Le retour des correspondances était assuré par les pigeons voyageurs emportés dans le ballon et qui rentraient à Paris par la suite, nous verrons comment.

On signale que 69 ballons poste (37) quittèrent la capitale; quatre d'entre eux tombèrent en territoire occupé par l'ennemi ou en Allemagne, trois en Hollande, deux en Belgique, un en Norvège et deux furent perdus en mer.


Photo E. Guyot

Lettre envoyée de Paris, par ballon-poste, le 19 Novembre 1870

Les lettres expédiées étaient de deux sortes et d'un papier léger spécial. Il y avait la lettre ordinaire dont les quatre pouvaient être écrites par l'envoyeur, et la lettre journal qui comportait deux pages imprimées, relatant les évènements qui se déroulaient à l'intérieur de Paris, et deux autres pages, plus une colonne en première page, réservées à la correspondance privée. Ce journal pesait 3 grammes 50 c.

Pour tenir la capitale au courant de ce qui se passait dans l'ensemble du territoire, les journaux rédigeaient les faits divers sur des feuilles au format normal; en outre, nos nationaux, par un questionnaire laconique et conventionnel que l'on imprimait également, demandaient des nouvelles ou envoyaient des leurs aux parents prisonniers dans Paris investi, puis, au moyen de la photographie microscopique, toute cette rédaction était reproduite sur des pellicules infiniment réduites et dont voici les dimensions exactes : 0 m. 05 c. de hauteur et 0 m. 03 c. de largeur.

On introduisait ensuite ces pellicules dans les pennes du plumage du pigeon, et l'oiseau de France regagnait Paris (38), à tire d'ailes, apportant à chacun la joie, la douleur ou l'espérance.

On rapporte qu'un certain nombre de ces volatiles furent victimes des balles ennemies; honorons donc la mémoire des pigeons voyageurs qui, pendant le siège de Paris et en service commandé, tombèrent au champ d'honneur.

Quelques-uns de ces ballons atterrirent sur notre territoire du département de l'Aube, ou bien dans quelques communes du département de la Marne, immédiatement en lisière du nôtre.



Photo E. GUYOT

Le journal " Le Ballon-Poste " du 17 novembre 1870 "

C'est d'abord " Le Christophe Colomb " qui part, le 14 Octobre 1870, de la gare d'Orléans à Paris, à 1 heure 15 du matin.

Il atterrit le jour même, à 5 heures du soir, à Montpothier (Aube), près de Villenauxe, avec un chargement de 400 kilos de dépêches et une cage contenant dix pigeons.

Pilote : M. Albert Tissandier; Passagers : MM. Ranc et Ferrand.

Le 12 Novembre 1870, " Le Daguerre ", cubant 2.045 mètres cubes, part de la gare d'Orléans à Paris, à 9 heures 15 du matin; il est piloté par l'aéronaute Jubert, accompagné de MM. Nobécourt, Pieron et son chien.

En survolant les lignes ennemies, l'aérostat est criblé de balles par les Prussiens, ce qui l'oblige à atterrir; en touchant terre, une partie de son enveloppe recouvre le mur d'une ferme, à Ferrières (Seine-et-Marne), au nord de la forêt d'Armainvillers. L'équipage, poursuivi par les cavaliers allemands, est fait prisonnier.

Consigne A — Dans le texte sur les ballons-poste du siège de Paris, quel était le poids de la lettre journal ?
Consigne B — Recopiez, dans le texte sur les ballons-poste, le passage qui commence par les mots contenant "On signale que" et se termine par "perdus en mer.".
Consigne C — Selon le texte sur les ballons-poste, pourquoi « Le Daguerre » a-t-il été obligé d'atterrir ?
Les lignes qui suivent proviennent d'une autre source.

Extrait de données —
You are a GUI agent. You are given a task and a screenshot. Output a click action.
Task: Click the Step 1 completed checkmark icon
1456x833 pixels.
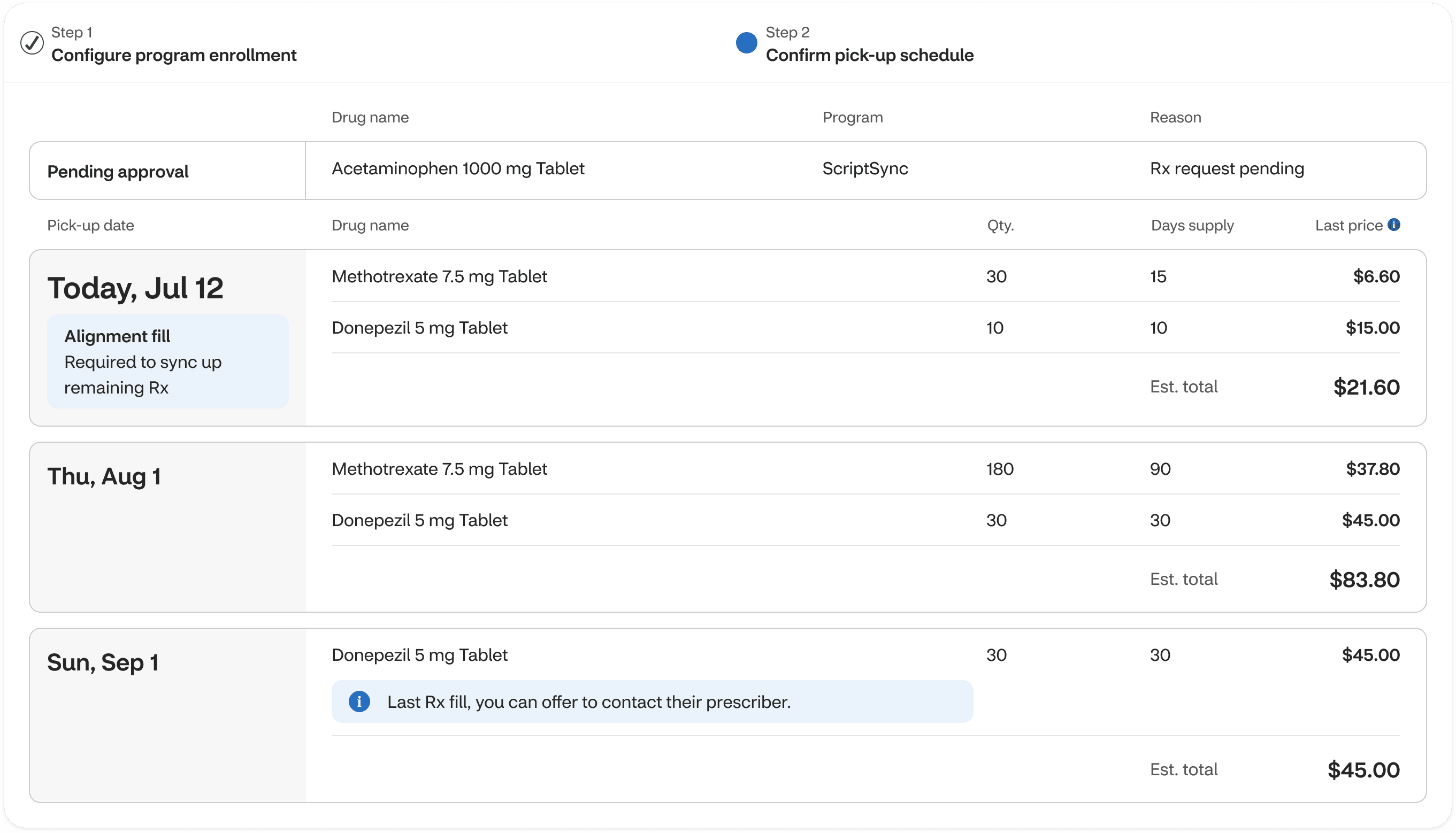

Réponse A — Elle pesait 3 grammes 50 c.

Réponse B —
On signale que 69 ballons poste (37) quittèrent la capitale; quatre d'entre eux tombèrent en territoire occupé par l'ennemi ou en Allemagne, trois en Hollande, deux en Belgique, un en Norvège et deux furent perdus en mer.

Réponse C — En survolant les lignes ennemies, l'aérostat a été criblé de balles par les Prussiens, ce qui l'a obligé à atterrir.